___ Material provided ___

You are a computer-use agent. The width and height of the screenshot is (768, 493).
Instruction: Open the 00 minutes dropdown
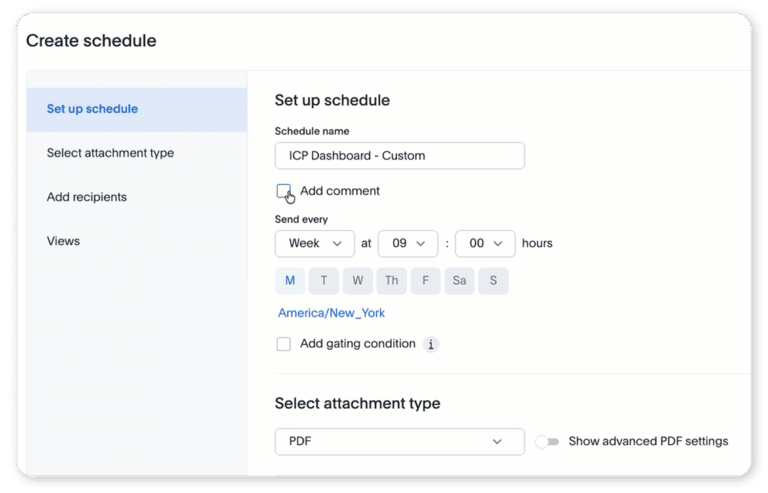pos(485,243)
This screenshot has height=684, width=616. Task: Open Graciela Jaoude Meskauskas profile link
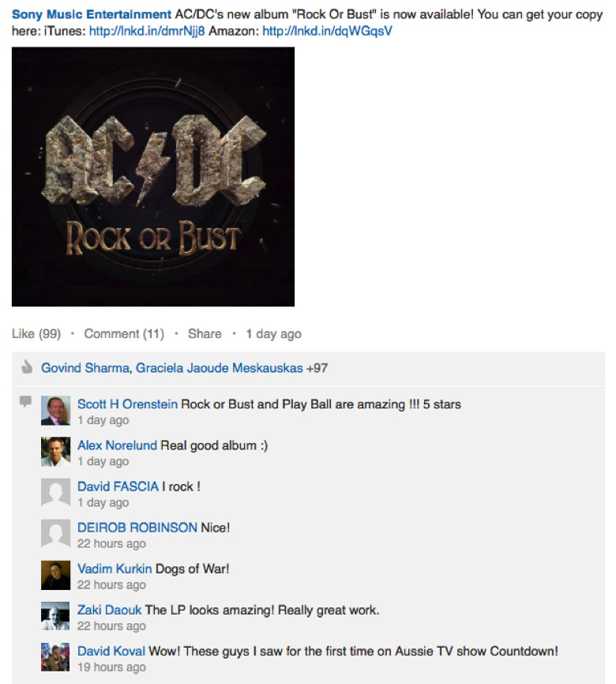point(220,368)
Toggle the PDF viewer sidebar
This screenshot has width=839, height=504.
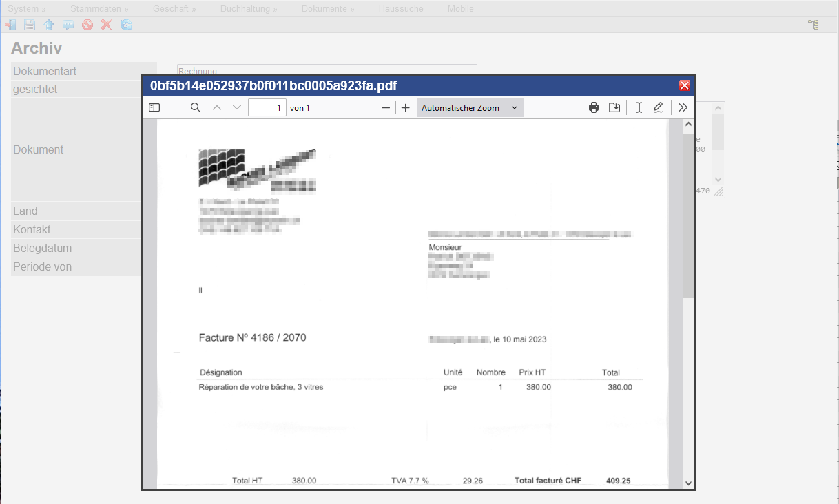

___
___ Material provided ___

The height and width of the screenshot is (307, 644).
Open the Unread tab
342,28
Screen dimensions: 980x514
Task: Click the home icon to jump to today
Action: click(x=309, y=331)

___

Exercise objective ::
Without the pictures, give again exactly the lines above starting at the line containing "This screenshot has height=684, width=616." and ending at the line containing "This screenshot has width=839, height=504.".

Exercise answer ::
This screenshot has height=684, width=616. Task: Open Graciela Jaoude Meskauskas profile link
point(220,368)
Toggle the PDF viewer sidebar
This screenshot has width=839, height=504.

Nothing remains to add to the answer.